All currents were detected and analyzed using Mini Analysis 6 (Synaptosoft, Inc., Decatur, GA). For events recording, noise analysis was conducted for each cell and basal noise values during voltage-clamp recordings were <10 pA. The template wasselected visually according to the rise and decay phases of events, and the amplitude threshold was set to15 pA. The amplitude and frequency of currents were normalized to their mean value during the control period (5 min). The effects of drugs were expressed as % change (mean ± SEM) from pre-drug baseline, due to the large variability observed from neuron to neuron. The cumulative probability plots of the incidence of various inter-event intervals and amplitude, recorded in control conditions and during drug applications to the same neuro, as previous studies reported [16, 17]. We firstly run a normality test and the results show that the changes are normally distributed. Therefore, we used repeated measures one-way ANOVAs with post-hoc Bonferroni’s correction to evaluate discrepancies among groups, as previous study reported [15]. P < 0.05 was considered statistically significant.
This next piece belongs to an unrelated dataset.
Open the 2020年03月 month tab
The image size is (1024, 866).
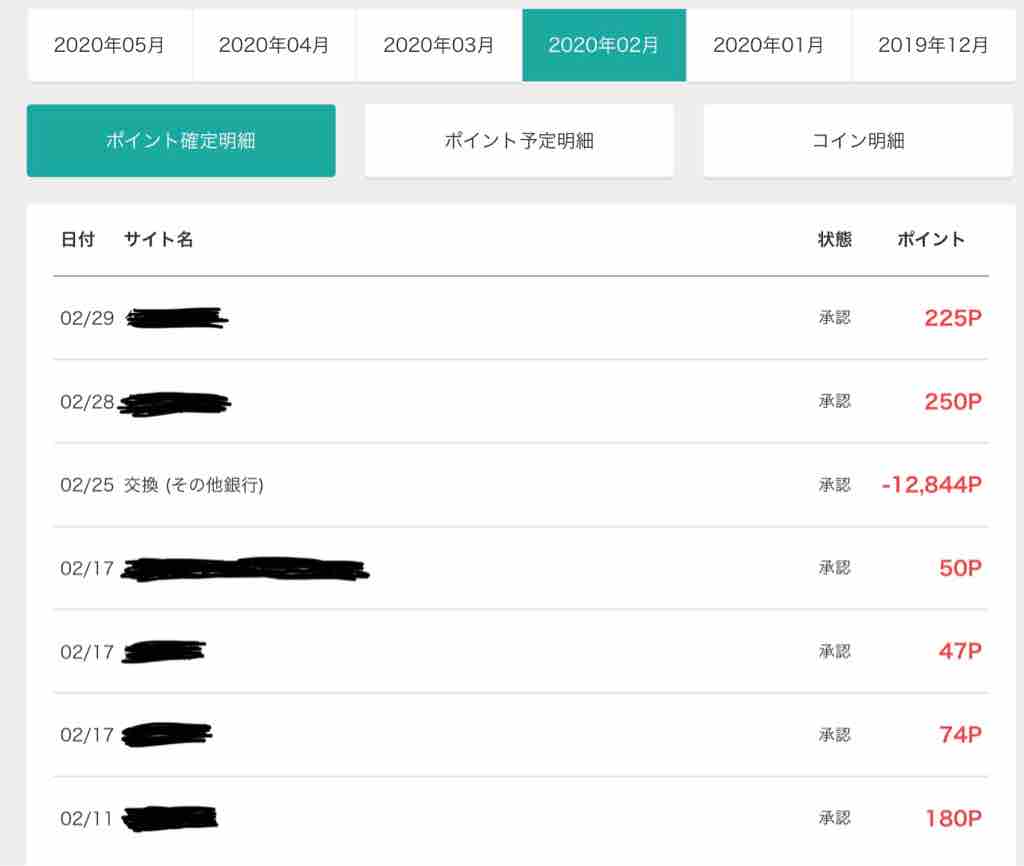tap(439, 45)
Figure 2a showed the typical currents of sEPSCs recorded in a VPM neuron. Ketamine (30 μM and 100 μM) did not significantly affect the frequency of sEPSCs (P > 0.05, n = 8), only higher concentration of ketamine (300 μM and 1000 μM) decreased the frequency of sEPSCs (Fig. 2b, P< 0.05, n = 8). However, ketamine (30 μM–1000 μM) decreased the amplitude, as shown in Fig. 2b (P < 0.05, n = 8). Figure 2c showed the cumulative probability plots of the incidence of various inter-event intervals and amplitude.
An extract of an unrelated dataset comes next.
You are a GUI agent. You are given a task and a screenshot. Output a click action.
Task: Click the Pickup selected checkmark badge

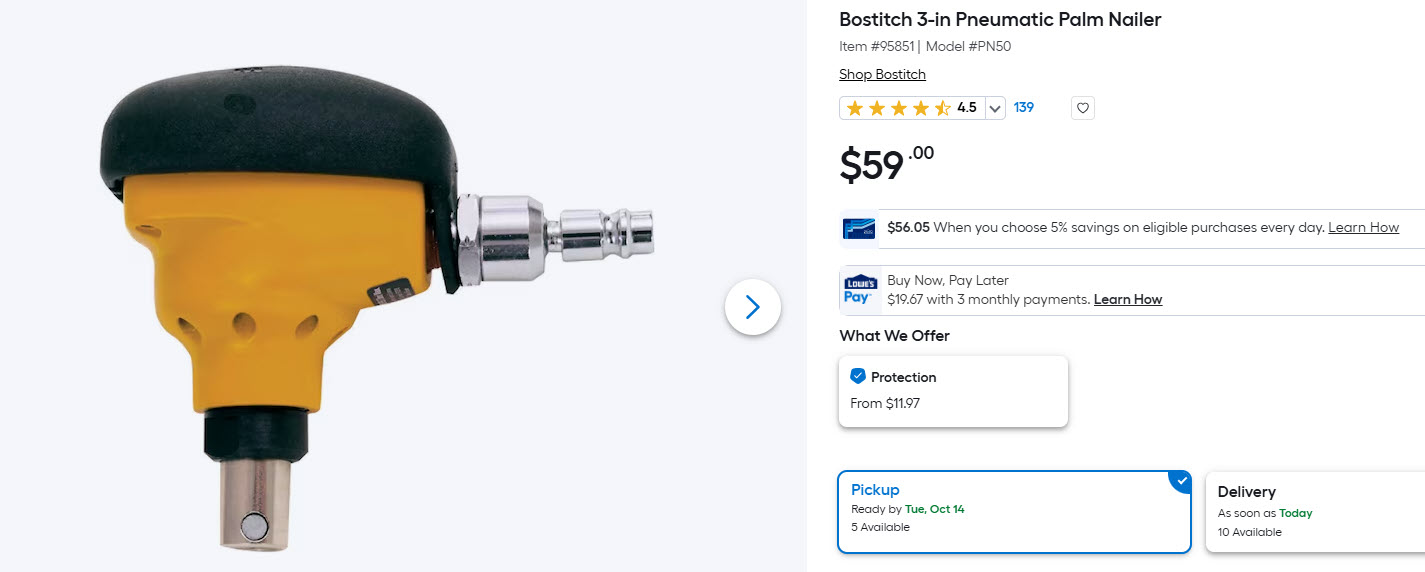(1182, 480)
mEPSCs were recorded in the presence of TTX (0.5 μM) and bicuculline (BIC, 20 μM, Fig. 3a). Compared with control group, ketamine had no significant effect on the frequency (Fig. 3b, P>0.05, n = 8). However, ketamine (100 μM–1000 μM) decreased the amplitude of mEPSCs (Fig. 3b, P< 0.05, n = 8). The cumulative probability plots of the incidence of various inter-event intervals and amplitude were showed in Fig. 3c. After ketamine (1000 μM) perfusion, we started to perfuse with ACSF. The time of perfuse with ACSF was also 10 min and the recording time lasted for 5 min. However, we found the amplitude and frequency of sEPSCs did not recover to the baseline (control) after wash out, as shown in Additional file 1: Figure S1A and B. The amplitude of mEPSCs did not recover to the level of control, but the frequency recover to the recover to the level of control (Additional file 1: Figure S1A and B).